> **PROBLEM**: Each record that follows is to be reproduced verbatim.

-------- INFORMATION SUPPLIED --------

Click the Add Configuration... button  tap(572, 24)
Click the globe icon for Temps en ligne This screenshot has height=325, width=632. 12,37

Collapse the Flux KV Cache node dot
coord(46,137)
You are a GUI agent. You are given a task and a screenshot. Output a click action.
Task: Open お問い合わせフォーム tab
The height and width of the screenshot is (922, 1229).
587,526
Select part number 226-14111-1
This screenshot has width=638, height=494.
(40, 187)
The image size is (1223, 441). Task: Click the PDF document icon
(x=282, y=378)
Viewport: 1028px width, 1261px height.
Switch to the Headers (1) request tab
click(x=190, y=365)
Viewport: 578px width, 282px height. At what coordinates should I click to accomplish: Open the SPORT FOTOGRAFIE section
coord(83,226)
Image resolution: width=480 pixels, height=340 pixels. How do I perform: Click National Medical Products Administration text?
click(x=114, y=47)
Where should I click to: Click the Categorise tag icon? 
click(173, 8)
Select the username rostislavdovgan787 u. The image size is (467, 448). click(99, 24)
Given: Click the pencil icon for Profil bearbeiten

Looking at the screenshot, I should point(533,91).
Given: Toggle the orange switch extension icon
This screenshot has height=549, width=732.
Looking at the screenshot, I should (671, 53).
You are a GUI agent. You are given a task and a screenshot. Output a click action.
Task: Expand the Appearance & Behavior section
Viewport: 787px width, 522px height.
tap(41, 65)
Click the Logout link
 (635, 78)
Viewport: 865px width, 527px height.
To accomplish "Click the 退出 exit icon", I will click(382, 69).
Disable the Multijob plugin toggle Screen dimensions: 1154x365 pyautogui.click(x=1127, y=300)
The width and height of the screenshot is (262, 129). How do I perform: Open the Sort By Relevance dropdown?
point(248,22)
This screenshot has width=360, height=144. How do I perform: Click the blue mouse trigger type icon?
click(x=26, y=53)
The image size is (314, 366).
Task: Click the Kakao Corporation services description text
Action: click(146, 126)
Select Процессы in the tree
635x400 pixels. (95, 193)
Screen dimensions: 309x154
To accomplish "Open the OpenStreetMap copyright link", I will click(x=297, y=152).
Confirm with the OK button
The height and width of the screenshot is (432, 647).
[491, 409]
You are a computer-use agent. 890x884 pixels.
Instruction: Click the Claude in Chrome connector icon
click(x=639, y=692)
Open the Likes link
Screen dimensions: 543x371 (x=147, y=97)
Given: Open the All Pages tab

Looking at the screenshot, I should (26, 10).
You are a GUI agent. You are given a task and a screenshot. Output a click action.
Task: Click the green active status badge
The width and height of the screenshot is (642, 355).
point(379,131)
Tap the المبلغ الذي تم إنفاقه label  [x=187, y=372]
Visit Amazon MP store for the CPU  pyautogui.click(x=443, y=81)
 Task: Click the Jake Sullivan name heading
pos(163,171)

--------

> **SOLUTION**:
Click the Add Configuration... button  tap(572, 24)
Click the globe icon for Temps en ligne This screenshot has height=325, width=632. 12,37

Collapse the Flux KV Cache node dot
coord(46,137)
You are a GUI agent. You are given a task and a screenshot. Output a click action.
Task: Open お問い合わせフォーム tab
The height and width of the screenshot is (922, 1229).
587,526
Select part number 226-14111-1
This screenshot has width=638, height=494.
(40, 187)
The image size is (1223, 441). Task: Click the PDF document icon
(x=282, y=378)
Viewport: 1028px width, 1261px height.
Switch to the Headers (1) request tab
click(x=190, y=365)
Viewport: 578px width, 282px height. At what coordinates should I click to accomplish: Open the SPORT FOTOGRAFIE section
coord(83,226)
Image resolution: width=480 pixels, height=340 pixels. How do I perform: Click National Medical Products Administration text?
click(x=114, y=47)
Where should I click to: Click the Categorise tag icon? 
click(173, 8)
Select the username rostislavdovgan787 u. The image size is (467, 448). click(99, 24)
Given: Click the pencil icon for Profil bearbeiten

Looking at the screenshot, I should point(533,91).
Given: Toggle the orange switch extension icon
This screenshot has height=549, width=732.
Looking at the screenshot, I should (671, 53).
You are a GUI agent. You are given a task and a screenshot. Output a click action.
Task: Expand the Appearance & Behavior section
Viewport: 787px width, 522px height.
tap(41, 65)
Click the Logout link
 (635, 78)
Viewport: 865px width, 527px height.
To accomplish "Click the 退出 exit icon", I will click(382, 69).
Disable the Multijob plugin toggle Screen dimensions: 1154x365 pyautogui.click(x=1127, y=300)
The width and height of the screenshot is (262, 129). How do I perform: Open the Sort By Relevance dropdown?
point(248,22)
This screenshot has width=360, height=144. How do I perform: Click the blue mouse trigger type icon?
click(x=26, y=53)
The image size is (314, 366).
Task: Click the Kakao Corporation services description text
Action: click(146, 126)
Select Процессы in the tree
635x400 pixels. (95, 193)
Screen dimensions: 309x154
To accomplish "Open the OpenStreetMap copyright link", I will click(x=297, y=152).
Confirm with the OK button
The height and width of the screenshot is (432, 647).
[491, 409]
You are a computer-use agent. 890x884 pixels.
Instruction: Click the Claude in Chrome connector icon
click(x=639, y=692)
Open the Likes link
Screen dimensions: 543x371 (x=147, y=97)
Given: Open the All Pages tab

Looking at the screenshot, I should (26, 10).
You are a GUI agent. You are given a task and a screenshot. Output a click action.
Task: Click the green active status badge
The width and height of the screenshot is (642, 355).
point(379,131)
Tap the المبلغ الذي تم إنفاقه label  [x=187, y=372]
Visit Amazon MP store for the CPU  pyautogui.click(x=443, y=81)
 Task: Click the Jake Sullivan name heading
pos(163,171)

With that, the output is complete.